**Work item**
Only an exact copy is wanted: the lines from the one holding "Task: Open the Reset action link" through the last line below, minus the pictures.

(Collected data entries)
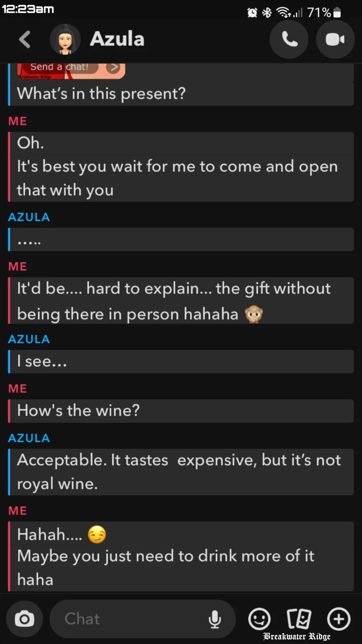Tap the back arrow icon
This screenshot has height=644, width=362.
coord(25,39)
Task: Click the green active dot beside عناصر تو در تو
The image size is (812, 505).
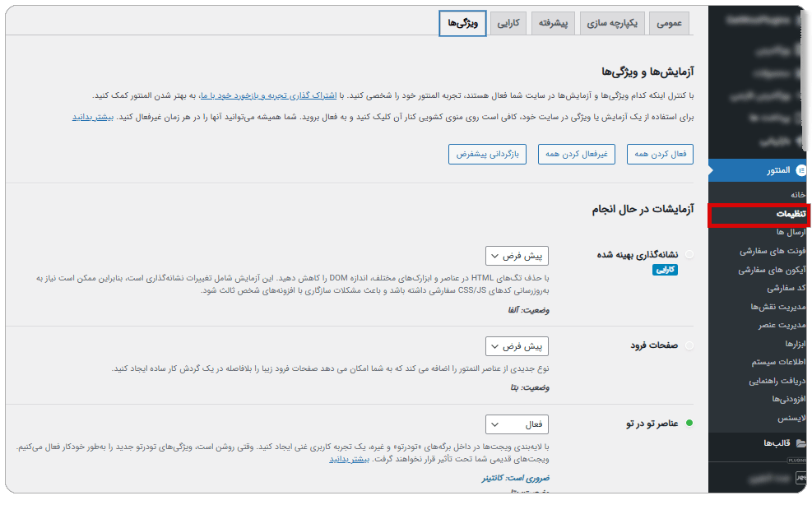Action: pyautogui.click(x=689, y=424)
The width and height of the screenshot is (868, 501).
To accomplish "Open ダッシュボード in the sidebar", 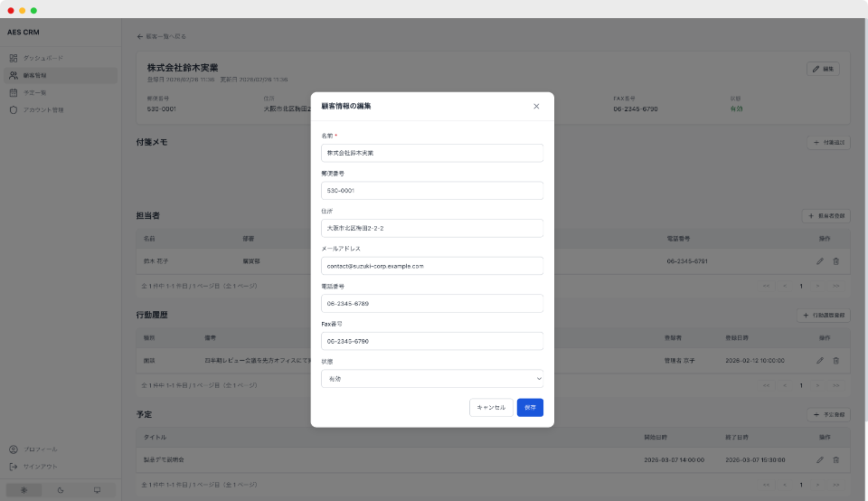I will pos(42,58).
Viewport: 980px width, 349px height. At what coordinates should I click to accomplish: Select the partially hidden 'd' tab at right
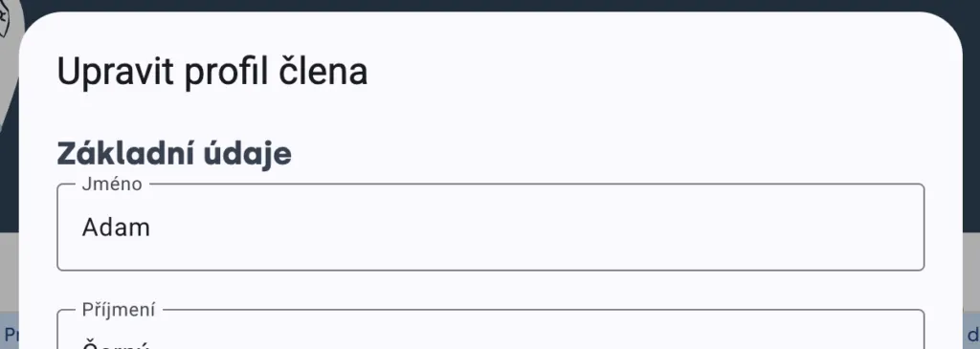[972, 334]
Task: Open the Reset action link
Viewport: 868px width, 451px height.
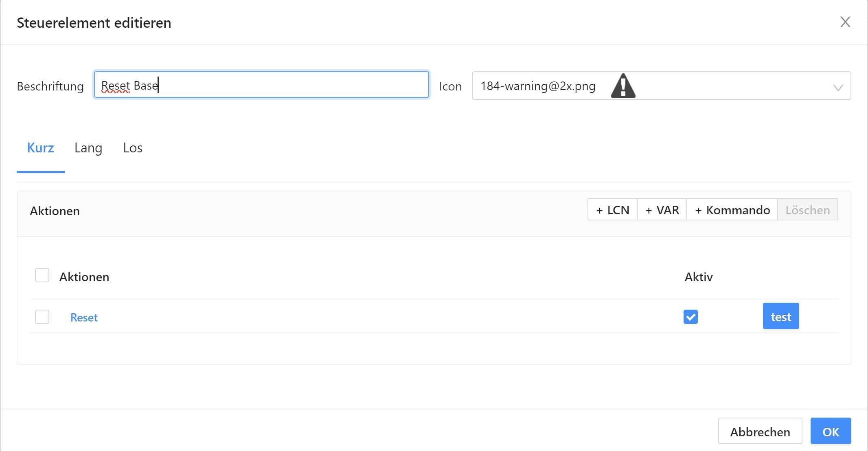Action: pyautogui.click(x=84, y=317)
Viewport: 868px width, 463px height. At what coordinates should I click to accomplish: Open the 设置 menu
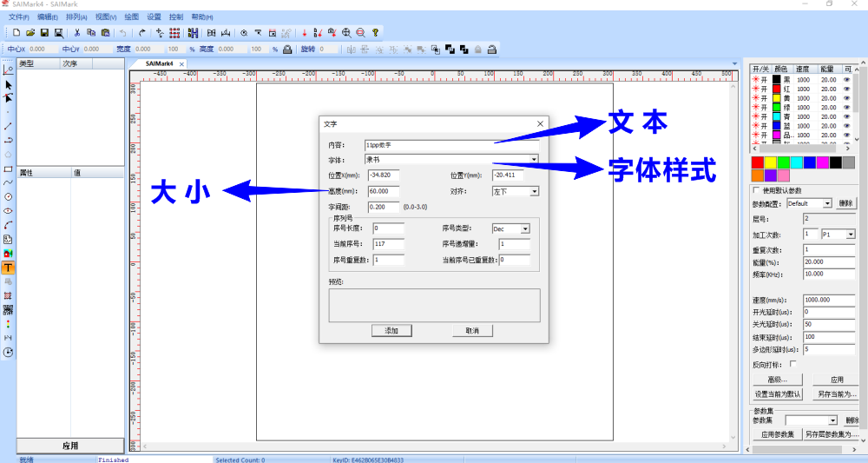click(x=154, y=17)
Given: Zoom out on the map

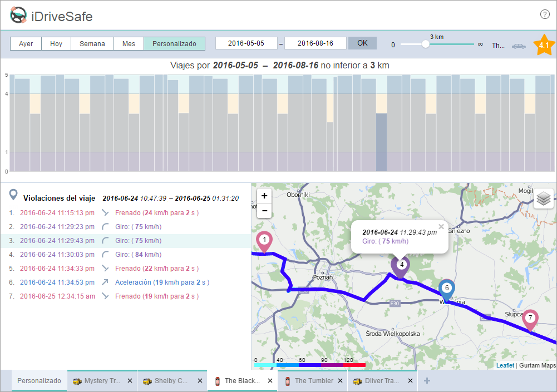Looking at the screenshot, I should pyautogui.click(x=264, y=211).
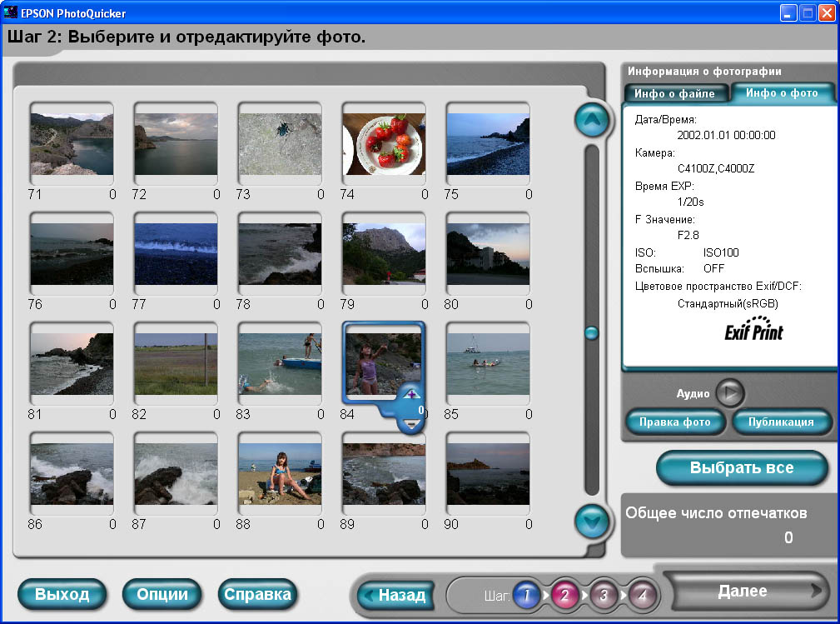The width and height of the screenshot is (840, 624).
Task: Select the strawberries photo thumbnail 74
Action: (384, 144)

**Response box**
Task: Open the Reset action link
Viewport: 868px width, 451px height.
Action: pyautogui.click(x=84, y=317)
Viewport: 868px width, 463px height. At what coordinates should I click to accomplish: Open the 设置 menu
click(x=154, y=17)
Given: Zoom out on the map

Looking at the screenshot, I should pyautogui.click(x=264, y=211).
The width and height of the screenshot is (840, 624).
Task: Select the strawberries photo thumbnail 74
Action: (384, 144)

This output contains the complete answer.